Personal information
- Date of birth: 4 November 1983 (age 42)
- Place of birth: Bari, Italy
- Height: 1.78 m (5 ft 10 in)
- Position: Left-back

Senior career*
- Years: Team / Apps / (Gls)
- 2002–2005: Noicottaro / 93 / (11)
- 2005–2009: Monopoli / 114 / (2)
- 2009–2013: Verona
- 2010–2011: → Varese (loan) / 38 / (1)
- 2013–2014: Cittadella

Managerial career
- 2021: Ambrosiana

= Giuseppe Pugliese =

Italian footballer

Giuseppe Pugliese (born 4 November 1983) is an Italian football coach and former player who played as a defender.

==Club career==
===Verona===
Pugliese was signed by Verona in February 2009. In 2010 he left for Serie B Varese on a temporary basis.
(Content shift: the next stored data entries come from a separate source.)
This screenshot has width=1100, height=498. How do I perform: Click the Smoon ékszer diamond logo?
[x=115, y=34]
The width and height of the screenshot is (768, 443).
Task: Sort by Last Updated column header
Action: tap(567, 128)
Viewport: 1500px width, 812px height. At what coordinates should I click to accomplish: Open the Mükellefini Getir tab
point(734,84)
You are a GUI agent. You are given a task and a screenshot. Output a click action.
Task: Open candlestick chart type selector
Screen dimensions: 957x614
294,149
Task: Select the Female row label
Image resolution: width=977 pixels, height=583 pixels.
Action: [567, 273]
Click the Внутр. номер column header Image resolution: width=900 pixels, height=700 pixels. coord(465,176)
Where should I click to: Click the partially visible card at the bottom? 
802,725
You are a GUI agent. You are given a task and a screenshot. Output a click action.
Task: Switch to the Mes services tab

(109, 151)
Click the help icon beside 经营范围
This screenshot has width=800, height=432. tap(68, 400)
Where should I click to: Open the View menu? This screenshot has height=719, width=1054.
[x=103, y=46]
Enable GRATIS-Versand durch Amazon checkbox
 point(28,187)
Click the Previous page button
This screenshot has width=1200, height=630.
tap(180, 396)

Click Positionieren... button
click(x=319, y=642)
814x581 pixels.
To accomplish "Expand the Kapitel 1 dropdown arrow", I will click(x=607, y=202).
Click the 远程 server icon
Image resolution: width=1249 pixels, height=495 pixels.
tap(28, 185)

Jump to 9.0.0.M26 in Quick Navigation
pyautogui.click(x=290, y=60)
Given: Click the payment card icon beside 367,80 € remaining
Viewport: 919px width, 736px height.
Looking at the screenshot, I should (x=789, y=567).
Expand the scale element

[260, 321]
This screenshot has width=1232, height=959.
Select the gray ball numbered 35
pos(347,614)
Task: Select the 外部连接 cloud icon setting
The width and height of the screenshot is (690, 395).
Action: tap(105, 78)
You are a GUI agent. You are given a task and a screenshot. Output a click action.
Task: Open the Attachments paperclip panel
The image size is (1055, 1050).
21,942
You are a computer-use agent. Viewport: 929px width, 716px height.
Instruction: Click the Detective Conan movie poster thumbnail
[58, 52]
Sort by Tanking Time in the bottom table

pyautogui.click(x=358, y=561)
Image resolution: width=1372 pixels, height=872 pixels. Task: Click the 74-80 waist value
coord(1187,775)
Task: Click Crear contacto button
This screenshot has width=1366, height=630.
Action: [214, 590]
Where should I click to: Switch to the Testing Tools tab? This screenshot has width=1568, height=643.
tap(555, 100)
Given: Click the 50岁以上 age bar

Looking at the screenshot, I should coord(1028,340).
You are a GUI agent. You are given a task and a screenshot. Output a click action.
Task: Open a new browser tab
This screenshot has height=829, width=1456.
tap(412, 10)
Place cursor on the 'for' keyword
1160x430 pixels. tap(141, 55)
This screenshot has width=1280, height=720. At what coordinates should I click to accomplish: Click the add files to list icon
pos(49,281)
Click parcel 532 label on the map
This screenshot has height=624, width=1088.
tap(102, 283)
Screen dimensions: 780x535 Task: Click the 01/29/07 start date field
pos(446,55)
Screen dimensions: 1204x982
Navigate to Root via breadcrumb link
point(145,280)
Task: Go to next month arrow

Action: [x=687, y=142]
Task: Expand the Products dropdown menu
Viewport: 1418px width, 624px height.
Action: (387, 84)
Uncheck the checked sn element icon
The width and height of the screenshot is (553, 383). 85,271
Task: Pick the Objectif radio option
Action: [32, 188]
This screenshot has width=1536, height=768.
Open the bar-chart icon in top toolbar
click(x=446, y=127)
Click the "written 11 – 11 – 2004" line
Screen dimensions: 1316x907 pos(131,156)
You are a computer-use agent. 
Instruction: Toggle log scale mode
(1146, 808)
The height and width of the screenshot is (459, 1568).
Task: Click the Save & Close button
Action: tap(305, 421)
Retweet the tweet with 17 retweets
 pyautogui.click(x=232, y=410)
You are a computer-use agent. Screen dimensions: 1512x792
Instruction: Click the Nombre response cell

Pugliese returned to Verona on 1 July 2011. Despite assigned a shirt number in 2012–13 Serie B season (number 27), he did not play any game. Verona promoted at the end of season. It also saw the club transferred Pugliese to another Veneto based club: Cittadella.

===Salernitana, Arezzo and Monza===
Pugliese was signed by Salernitana on 28 August 2014. On 3 September he was signed by Arezzo.

On 23 January 2015 Pugliese was signed by Monza.